Luzacka zabawa formą, dla czystej radochy. Zbyt luzacka. Mnóstwo postaci - bracia naziści-psychopaci, agenci FBI, wynajęte morderczynie, supermorderca (kurwo!). Ciała, efekty, spory budżet i reżyser, który na planie filmu musiał czuć się jak dziecko, które wreszcie dostało to czego chciało. Radosne to kino, ale z kategorii "obejrzeć z piwem w dłoni i kumplami obok".

I jedno co mnie zaskakuje to, że przy całym tym chaosie, rozpieprzu, miksie, błyskającym kolorami, postaciami i cool i ekstra akcjami, ostatnia scena jest tak rewelacyjna, że to jest naprawdę nie do wiary.

Napisał też Joe scenopis do kontynuacji tego filmu.

Na dokładkę short z serii reklamującej BMW z Clivem Owenem w roli głównej. Taka próbka stylu.

Pyk.

Plany? Spore, część żywych, część postrzelonych.

KILLING PABLO

Historia Pabla Escobara, jednego z największych, a z pewnością najbardziej znanego barona narkotykowego z Kolumbii, który w 1989 roku znalazł się na siódmym miejscu najbogatszych ludzi na świecie Forbesa, a jego kartel kontrolował według niepotwierdzonych informacji około 80% handlu światową kokainą. Czekam.

BUNNY LAKE IS MISSING

Remake klasyka noir, którego założenia streszcza tytuł. Tu Carnahan napisał scenariusz.

PREACHER

Carnahan wyraził chęć do sfilmowania przygód Jesse Custera, głównego bohatera komiksu "Preacher" ("Kaznodzieja") autorstwa Gartha Ennisa i Steve'a DIllona, w którym kaznodzieja z problemami, jego była i przyjaciel wampir alkoholik wyruszają na beznadziejną w założeniu, ale zaskakująco owocną misję poszukiwania Boga (dosłownie).

[swoją drogą "Preacher" historię prób ekranizacji też ma pokaźną, obejmującą chociażby serial dla HBO, ale to nie "right here, right now"]

WHITE JAZZ

Adaptacja powieści Jamesa Ellroya ("Czarna Dahlia", "Tajemnice Los Angeles", powieści później przeniesione na ekran) oparta na scenariuszu brata Joe Carnahana, mojego imiennika Matthew. A więc noir, noir, noir, my lovely i zagraj to jeszcze raz Sam z wielką ilością narracji. Główną postać grać miał George Clooney, a postać grana przez niego miała zupełnie odstawać od zwyczajowego emploi aktora. Projekt został zawieszony, z zaznaczeniem, że gdy tylko zwolnią się terminy zostanie dokończony. Choć z drugiej strony James Ellroy w wywiadzie z roku 2009 stwierdził, że "White Jazz nie żyje".

Podsumowanie? Hmm.

Carnahan jest jak dziecko na zdjęciu, które uśmiecha się radośnie od ucha do ucha, rozczulającym, szczerym uśmiechem bez zęba na przedzie(Blood, Guts..., Smokin Aces, zapewne Drużyna A). Ale zdjęcie jest ucięte na połowie klatki piersiowej. Tak, że nie widać rąk trzymanych za plecami i tego co w nich jest - procy naładowanej ołowianymi kulkami (Narc). Jestem pewien, że za niedługo wyjmie ją z powrotem.
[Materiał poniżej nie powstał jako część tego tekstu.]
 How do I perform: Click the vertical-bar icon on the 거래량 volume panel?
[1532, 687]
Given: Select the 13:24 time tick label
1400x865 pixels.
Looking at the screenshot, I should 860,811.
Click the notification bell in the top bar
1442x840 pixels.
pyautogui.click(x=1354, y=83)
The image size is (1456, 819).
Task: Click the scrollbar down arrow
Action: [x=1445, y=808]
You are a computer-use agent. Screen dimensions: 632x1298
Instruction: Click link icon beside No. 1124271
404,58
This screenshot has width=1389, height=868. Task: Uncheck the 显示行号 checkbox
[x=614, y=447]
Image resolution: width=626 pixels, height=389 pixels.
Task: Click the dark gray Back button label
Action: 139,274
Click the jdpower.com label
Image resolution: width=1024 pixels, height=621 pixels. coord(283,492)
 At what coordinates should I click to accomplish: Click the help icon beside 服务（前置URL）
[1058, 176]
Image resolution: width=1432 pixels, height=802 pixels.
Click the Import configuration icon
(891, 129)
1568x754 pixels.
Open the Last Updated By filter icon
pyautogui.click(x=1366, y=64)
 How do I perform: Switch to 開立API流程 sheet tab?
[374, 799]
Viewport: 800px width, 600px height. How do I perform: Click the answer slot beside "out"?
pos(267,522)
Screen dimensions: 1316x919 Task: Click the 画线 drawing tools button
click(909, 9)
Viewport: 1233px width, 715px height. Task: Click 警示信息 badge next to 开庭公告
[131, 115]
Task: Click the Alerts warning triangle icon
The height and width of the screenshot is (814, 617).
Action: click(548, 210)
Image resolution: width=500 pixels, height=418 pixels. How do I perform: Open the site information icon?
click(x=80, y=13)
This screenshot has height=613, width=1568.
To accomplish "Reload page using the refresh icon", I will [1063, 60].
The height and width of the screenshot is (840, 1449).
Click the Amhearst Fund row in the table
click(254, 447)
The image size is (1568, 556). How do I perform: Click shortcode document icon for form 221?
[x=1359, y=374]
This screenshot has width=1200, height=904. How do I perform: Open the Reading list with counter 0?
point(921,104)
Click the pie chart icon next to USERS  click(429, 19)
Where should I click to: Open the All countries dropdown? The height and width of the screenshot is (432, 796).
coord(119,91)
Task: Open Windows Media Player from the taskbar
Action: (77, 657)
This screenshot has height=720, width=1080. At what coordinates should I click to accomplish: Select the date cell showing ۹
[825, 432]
Z trzech filmów jeden prześwietny, jeden średni, jeden mniej niż średni. Raz do roku wiadomo co garbaty może zrobić, ale słowa Carnahana z jednego wywiadu - będę robił i filmy swoje i hollywoodzkie blockbustery dla pieniędzy, bo muszę mieć za co wysłać dzieci na studia i za co jeść. A filmy, które ma w planach na komercyjniaki nie wyglądają.

Tylko proszę już, bez motywu "krwi/serca" tym razem.

Proszę?

Dzięki za kolejną świetną (po Black Dynamite i Salad Fingers) rekomendację. Narc - znakomity!